My issue here is not about people being too connected. It’s not even about people connecting in the “wrong way.” There IS no wrong way to connect with others, as long as no one is harmed or brought to grief.
My issue is about people’s use of time. In this case, I was sitting at a table for the first time with an old friend I had not seen or spoken to in some months, her boyfriend with whom I rarely speak, and his sister whom I meeting for the first time. This was an opportunity for us to catch up, share jokes, and laugh. This was an opportunity to talk to a new person that I knew nothing about, and who knew next to nothing about me (at least not firsthand.)
Instead, everyone was looking at their phones, poking through Facebook.
While this would be annoying at any time, I suppose I was struck by the irony of it being at a table with food.
Food with people, for me, has always been more of a social function than a strictly biological one. Many of my fondest childhood memories are centered around food, and particularly family dinners. My parents would impress on me basic table etiquette-
“No toys at the table.”
“No reading at the dinner table.”
“Say ‘please’ and ‘thank you’, and ask for things to be passed instead of reaching.”
There are wonderful warm memories of gathering around my grandmothers table for holiday dinners- the whole family laughing, swapping stories and jokes, and discussing vital matters of the day.
Meals have been a cornerstone of family social life for millennia- whether gathering around the campfire, the hearth, the kitchen table, or a long table at a fine restaurant, eating has long been associated with enjoying people’s company. Some of my happiest times recently are Sunday nights- I visit my girlfriend, and we make dinner together for the two of us and her mother. We sit, eat, talk, and most frequently, laugh.
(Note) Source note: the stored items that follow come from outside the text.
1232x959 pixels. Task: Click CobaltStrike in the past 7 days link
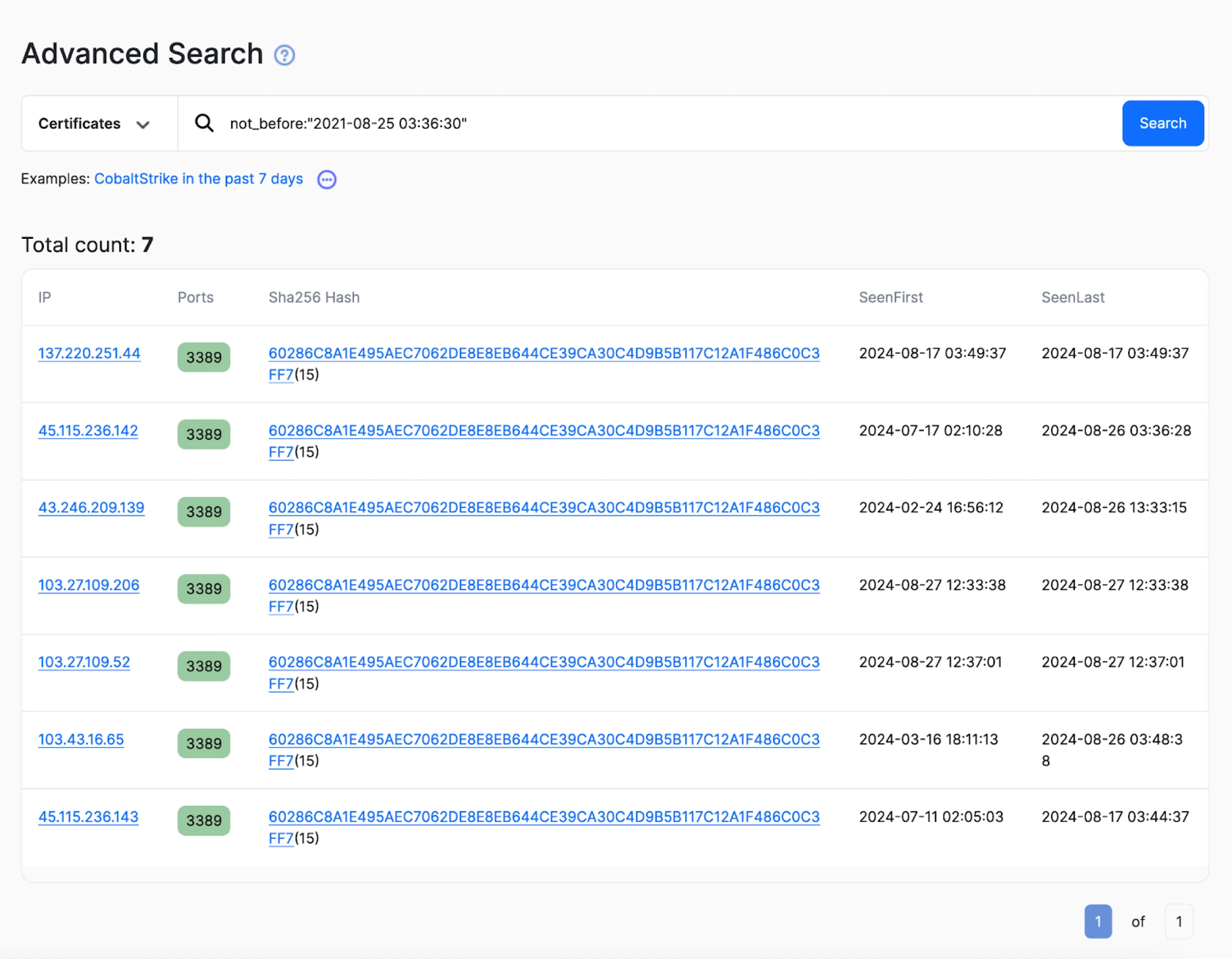pyautogui.click(x=199, y=179)
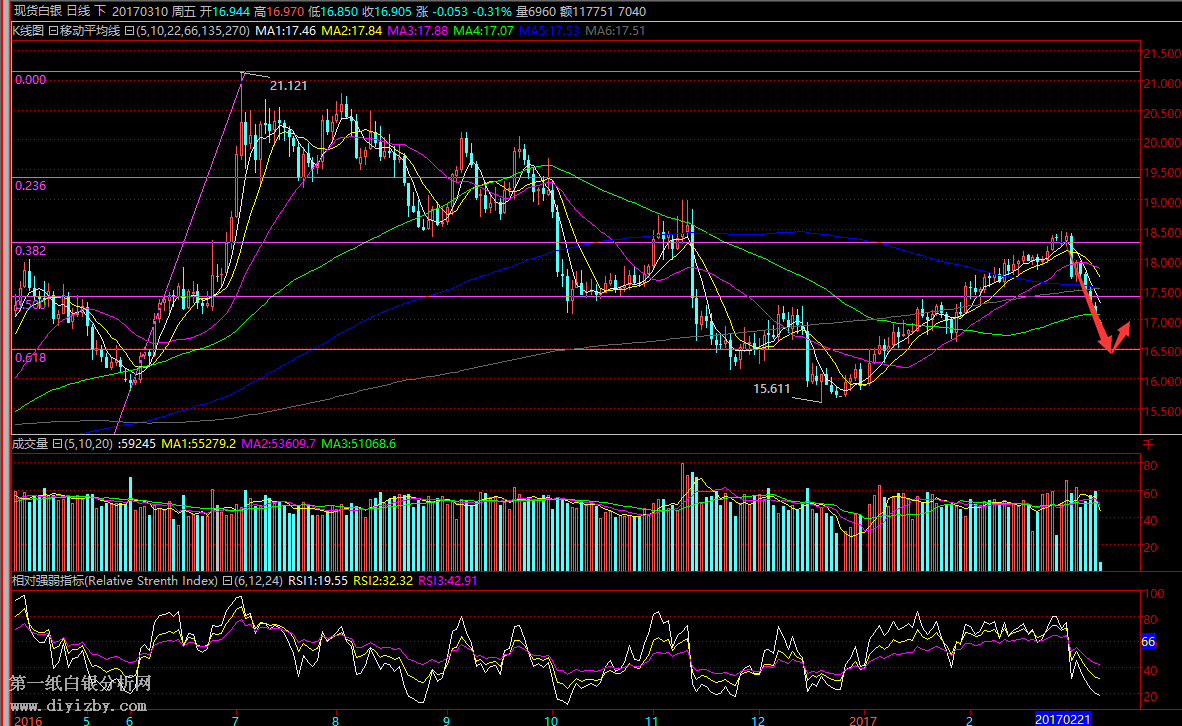Toggle the RSI indicator box icon
This screenshot has width=1182, height=726.
click(x=227, y=580)
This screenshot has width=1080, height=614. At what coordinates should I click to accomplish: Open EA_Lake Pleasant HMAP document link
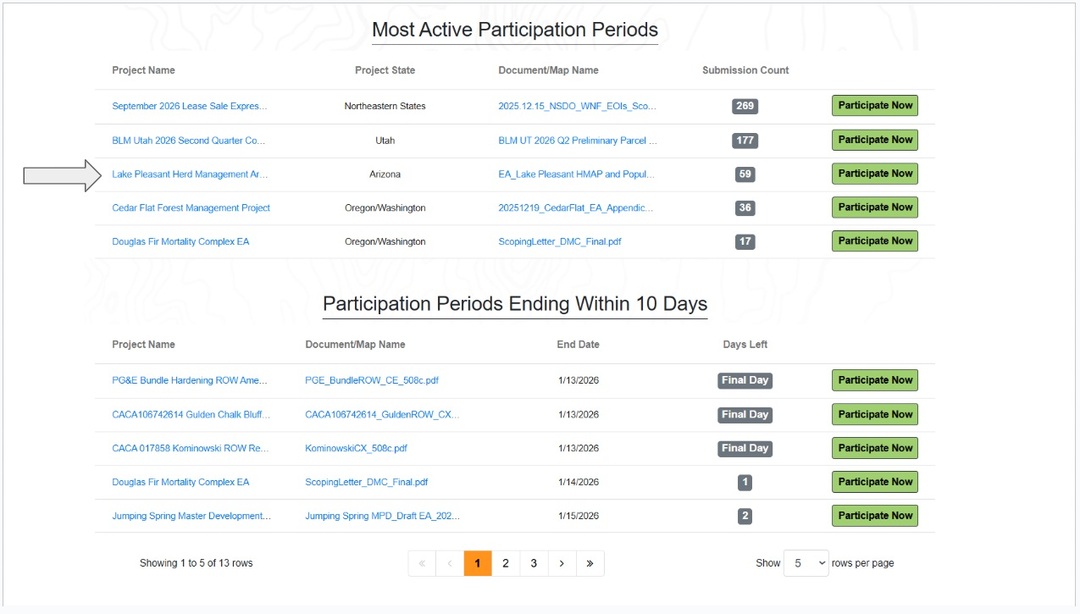click(x=577, y=174)
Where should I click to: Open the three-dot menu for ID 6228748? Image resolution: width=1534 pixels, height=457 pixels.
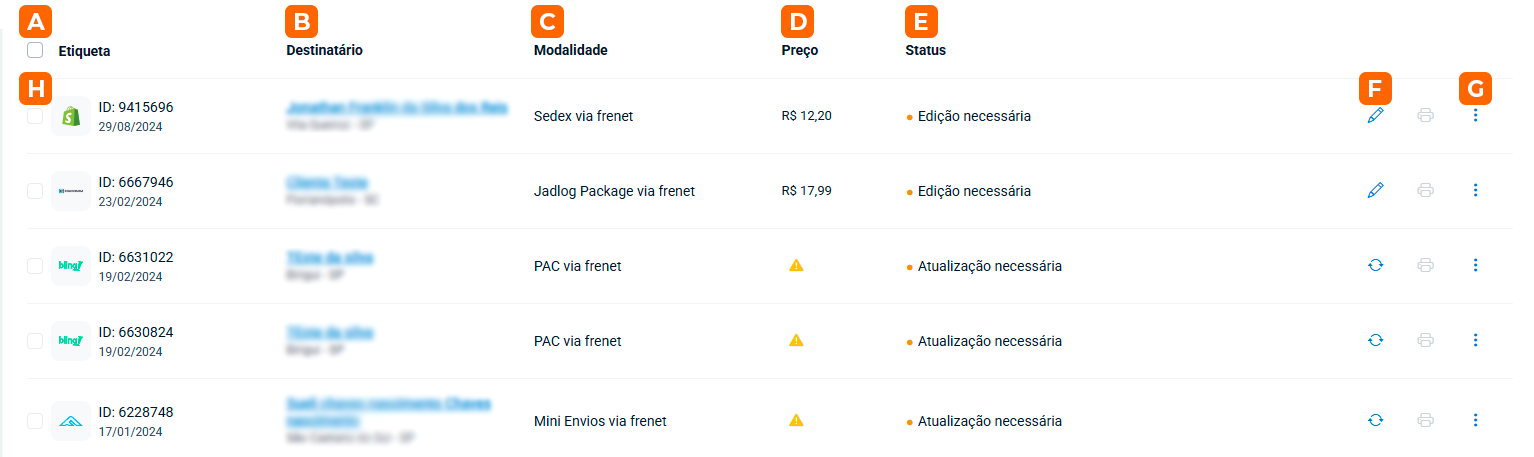(1476, 420)
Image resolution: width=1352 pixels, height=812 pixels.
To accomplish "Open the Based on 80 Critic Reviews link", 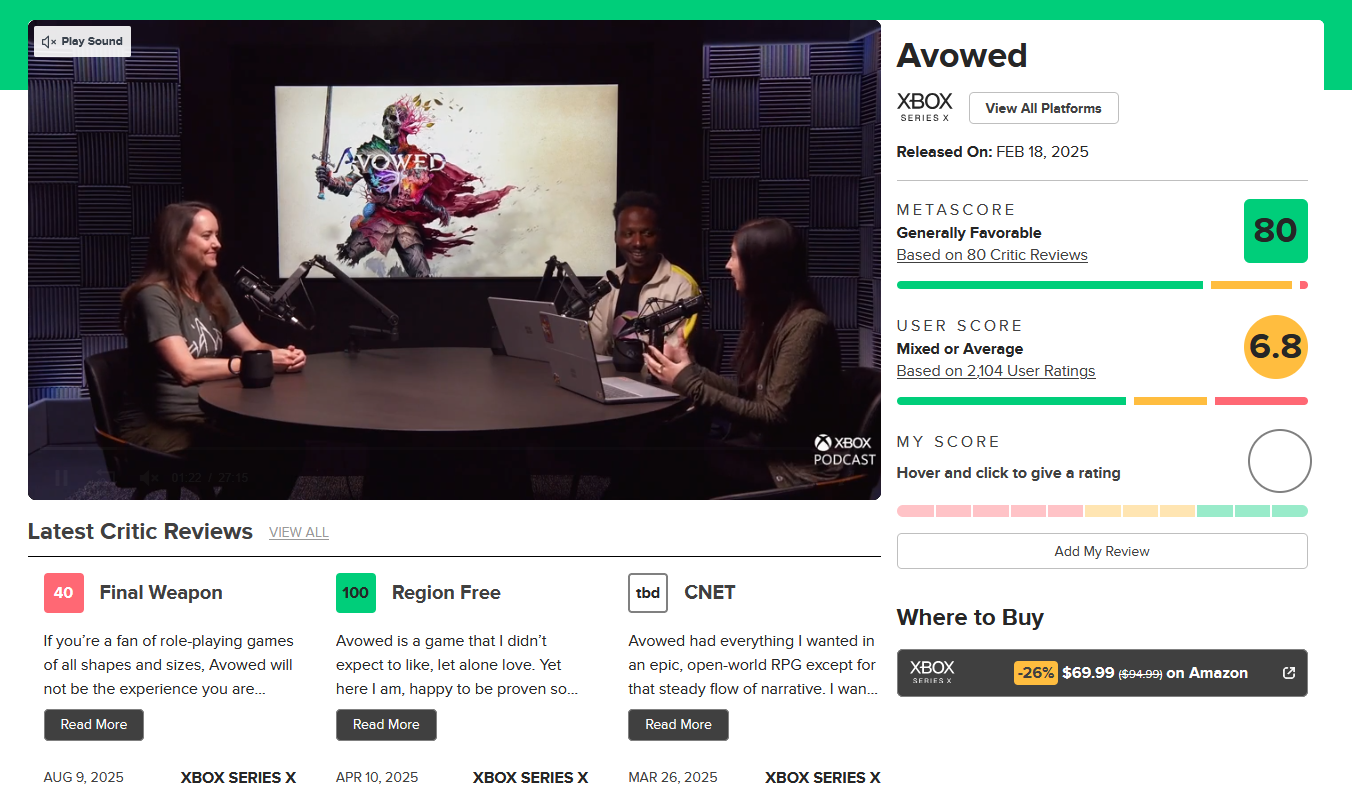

Now, when I go out with my family to dinner, I can almost count down to the exact moment when conversation ceases and everyone pulls out their phones. They are checking Facebook, checking Twitter, playing games, doing anything these wonders of modern technology can do- anything besides sharing your day with the people in front of you.
I do not mean to stand on a soapbox or come across as a grouchy old man, but I can’t help but find the habit of checking one’s internet life at the table somewhat insulting. My motivation in becoming a baker and making food my life WAS that vital intersection of food, space, time, people, and love. I became a baker because I wish for EVERYONE to have those family dinners, those dinners at my grandmothers, and Sunday nights like I share with my girlfriend’s family. This is certainly not a Norman Rockwell world, and I’d be kidding myself if I insisted that everyone shut off all their phones, hold hands, and start singing “Kumbaya.” All I ask is that people today make a conscious effort.
So here is a little challenge for you, my dear readers.
Next time you are at the table, with your family, friends, or whoever, before you take out your phone, pause. Look at the faces around you. You are sharing food with them- an intimate moment. Why suck the life out of this moment? Think to yourself, “Who are these people? Do I truly not have any questions about them? Do I know everything about their lives?” The answer will likely be “no”- put your phone down and speak.
If the answer is “no, and I don’t care”, excuse yourself from the table and find some new people to eat with.
Be warned though- your phone is probably a lousy cook.
Be good to each other, be kind, and- very importantly-
Stay classy,
Hi love 🙂 Nice post – I’ve noticed the same thing happen with my friends, and sometimes with my family. Usually, with the latter, it’s not at the table itself, but you’re right – it still sucks the life out of a conversation (with the rare exception of when it’s being used to expand on a topic). I know I’m guilty of this sometimes; thanks for pointing it out – I think we all need to be reminded sometimes!